▽

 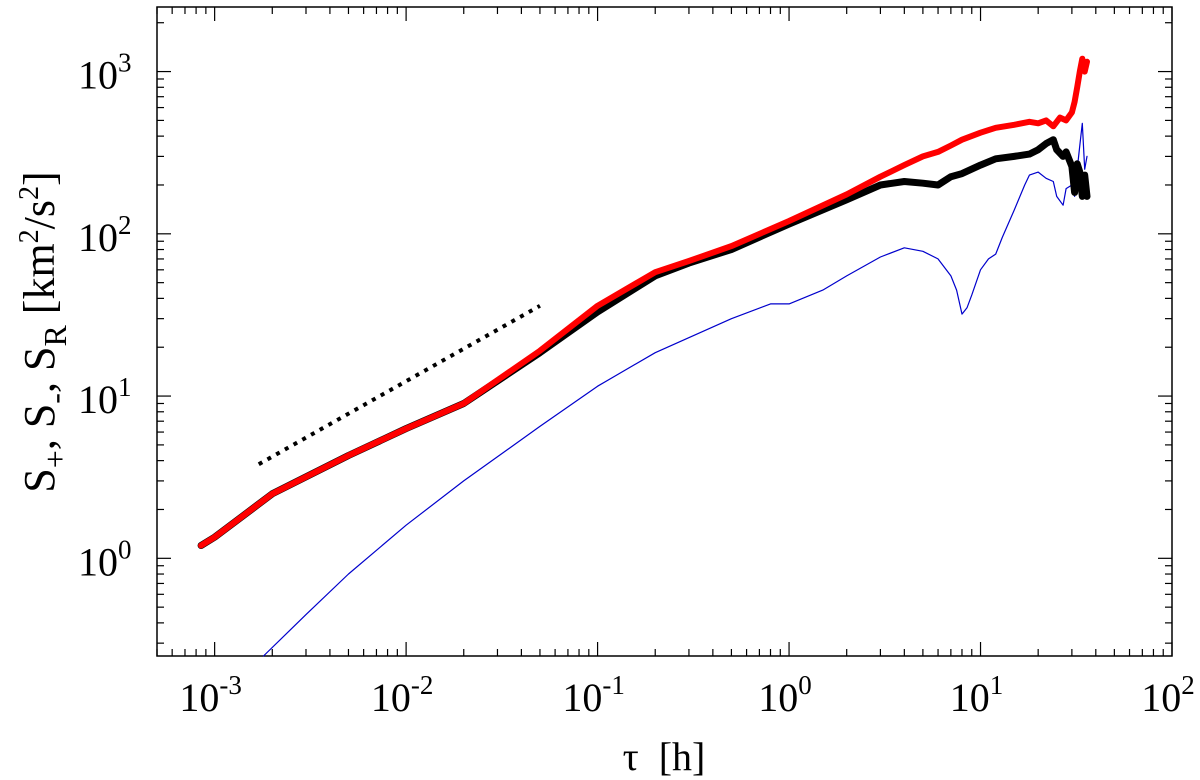 What do you see at coordinates (125, 225) in the screenshot?
I see `y-tick-exponent: 2` at bounding box center [125, 225].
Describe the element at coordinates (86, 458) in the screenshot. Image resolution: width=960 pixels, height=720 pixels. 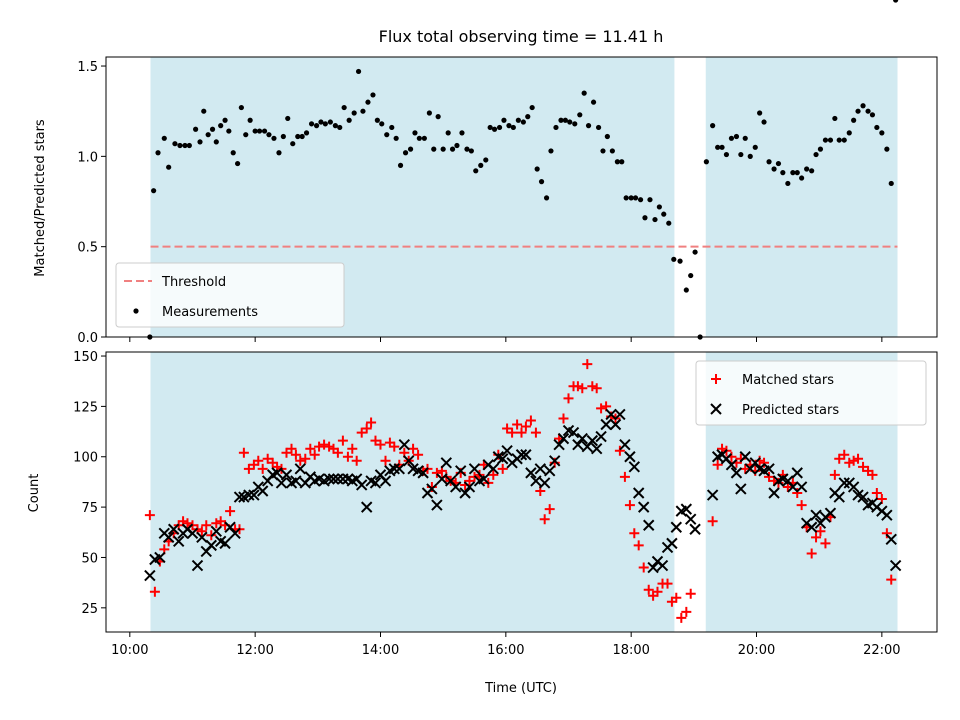
I see `y-tick-label: 100` at that location.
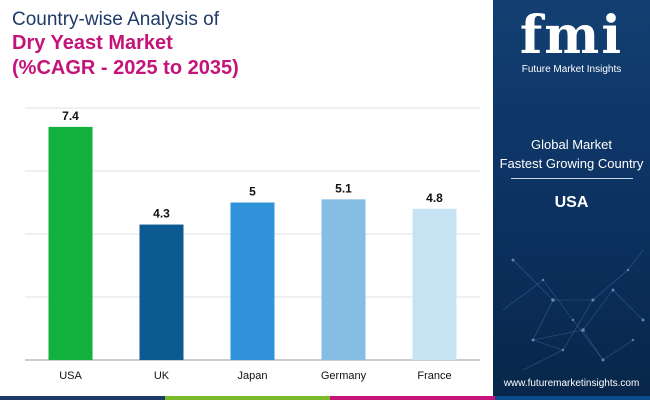 Image resolution: width=650 pixels, height=400 pixels. What do you see at coordinates (116, 20) in the screenshot?
I see `title-line-1: Country-wise Analysis of` at bounding box center [116, 20].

△

Work order —
Reproduce every row above word for word, omitting the pictures.

Task solution —
  What do you see at coordinates (125, 225) in the screenshot?
I see `y-tick-exponent: 2` at bounding box center [125, 225].
Describe the element at coordinates (86, 458) in the screenshot. Image resolution: width=960 pixels, height=720 pixels. 
I see `y-tick-label: 100` at that location.
 Image resolution: width=650 pixels, height=400 pixels. What do you see at coordinates (116, 20) in the screenshot?
I see `title-line-1: Country-wise Analysis of` at bounding box center [116, 20].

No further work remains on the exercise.